• [Exercise goal]:
Rewrite the part of the items that opens at their start and closes with the line containing "click(x=80, y=108)", putting "code" in place of "editor" and keeping everything else the same. Leave the pictures out of your answer.

Document and screenshot pointing items:

Begin

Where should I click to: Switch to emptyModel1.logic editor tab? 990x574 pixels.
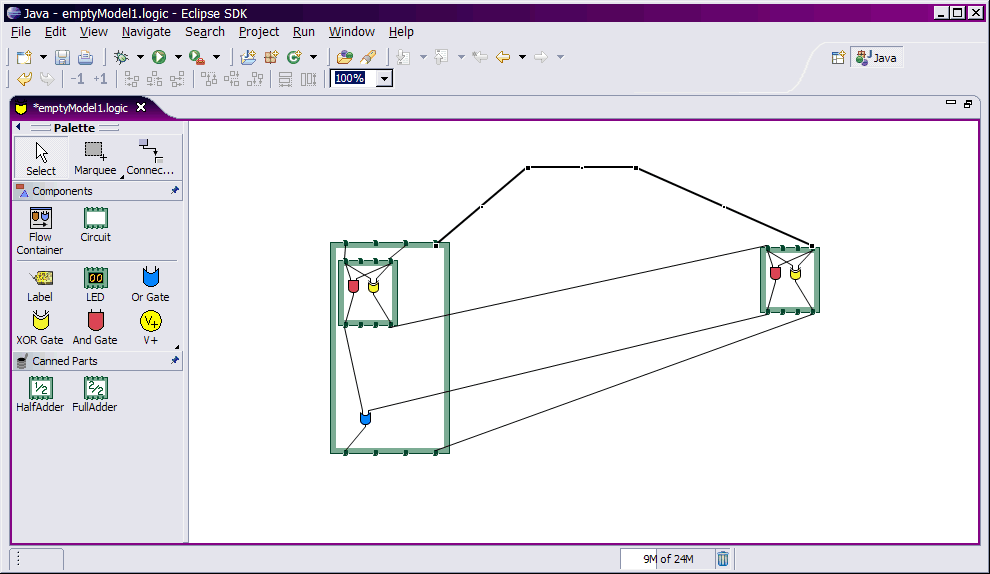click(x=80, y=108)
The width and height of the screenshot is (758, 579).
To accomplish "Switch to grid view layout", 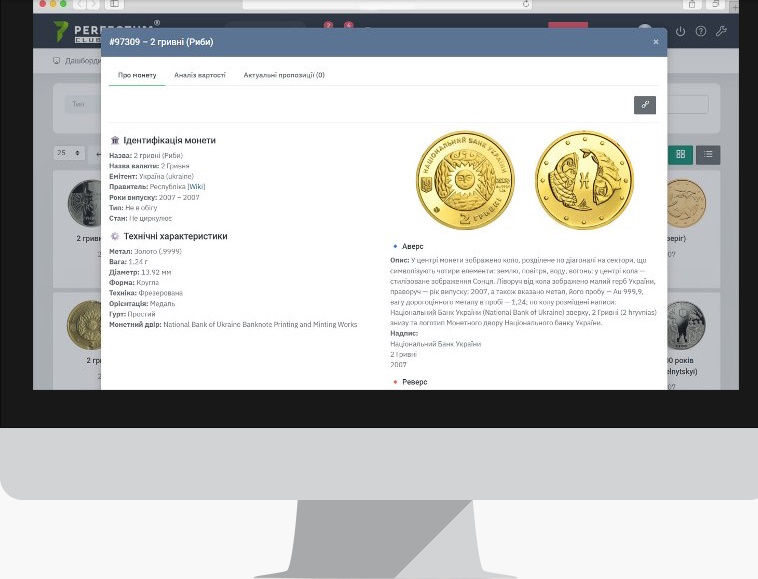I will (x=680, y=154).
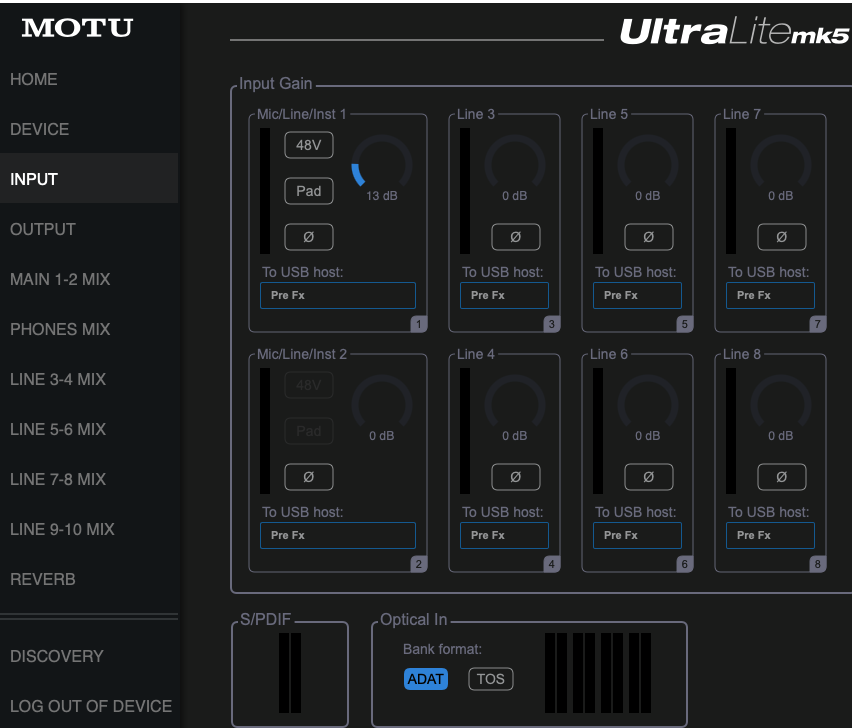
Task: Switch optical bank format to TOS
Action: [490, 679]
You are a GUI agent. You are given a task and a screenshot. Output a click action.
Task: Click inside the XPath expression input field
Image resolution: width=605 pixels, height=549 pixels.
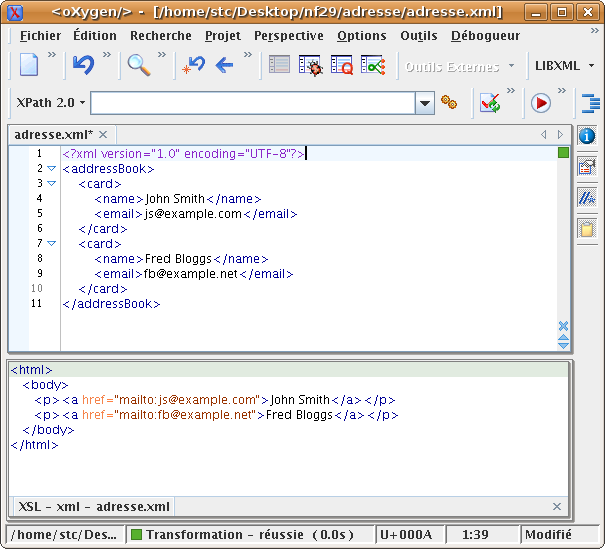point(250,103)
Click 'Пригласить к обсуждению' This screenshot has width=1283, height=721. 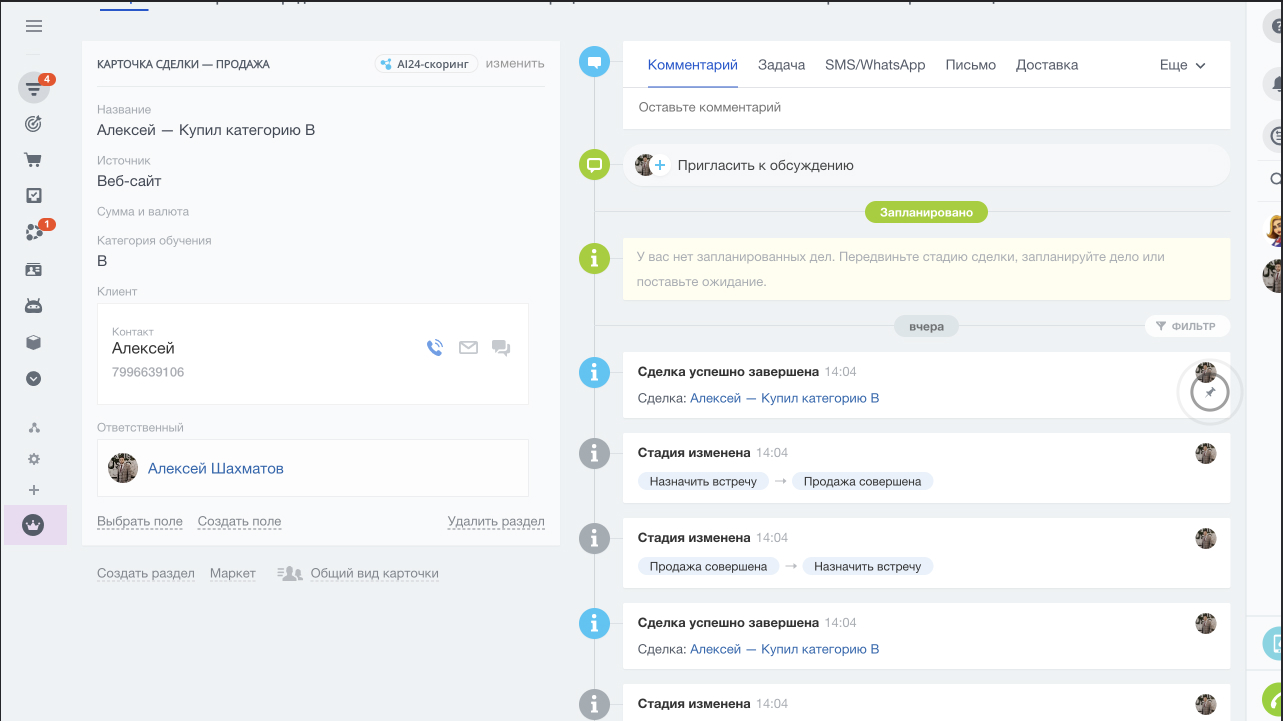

End

• [The result]:
Where should I click to: Switch to emptyModel1.logic code tab? 990x574 pixels.
click(x=80, y=108)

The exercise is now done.